An example of this occurred recently in my own life when I became the visiting rabbi of a lay-led congregation, Dor Hadash, in Pittsburgh. The faith community was experimenting with a hybrid of leadership models, and the community hired me. My contract became a ritual event: The congregation’s president convened the evening and shared thoughts about what this change — hiring a professional leader — meant in the community’s trajectory. Then, the havurah’s liaison and I each shared our reflections on how the contract negotiations were understood as a holy conversation. We then discussed the themes of power, authority, and accountability as they occur in any group or organizational system; we studied biblical and contemporary texts on leadership, and we explored our vision for the rabbi-congregational relationship we hoped to create.
Next, using a ritual format often found in Jewish weddings, the president handed me the contract and asked if I agreed to the terms of the covenant.

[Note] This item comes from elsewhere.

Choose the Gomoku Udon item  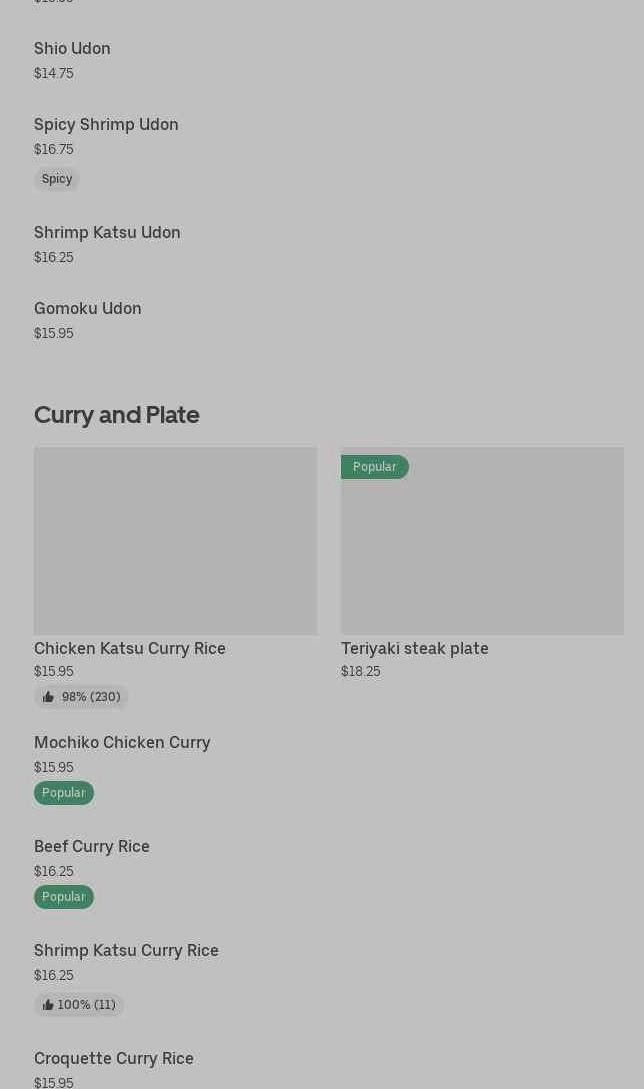(88, 308)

He then did the same with the havurah liaison. After we had signed the document (which excluded the specifics of clergy compensation), community members were invited to sign as witnesses if they were so inclined. We chanted the traditional Shehecheyanu prayer, thanking God for being the sustaining source and for bringing us to this day. This was followed by a shared meal during which we traded stories about our personal journeys. Finally, we embarked on a three-hour planning session that laid out the year’s activities and how those activities would interface with the congregation’s mission.
At the evening’s end, I invited the leadership to share what they were taking away from our first collective working session. A number of congregants who had initially worried about being disempowered by the hiring of a rabbi said that they felt greater empowerment and energy. Weaving together ritual, individual and congregational stories, study, prayer, a shared meal, administrative objectives, and program planning created a sense of sacred community.
A covenantal approach can help to narrow the divide between expressed values and day-to-day practices. Housed in the holiness of a brit, process, outcome, form and content become mutually enhancing and interdependent ways of realizing the divine potential of individuals, communities, and larger organizational systems.
1 These thoughts are derived from many years of working with congregations and organizations as well as studying integrated, non-dual approaches of kabbalah, organizational theory, spiritual direction and systems work. rabbizevit.com.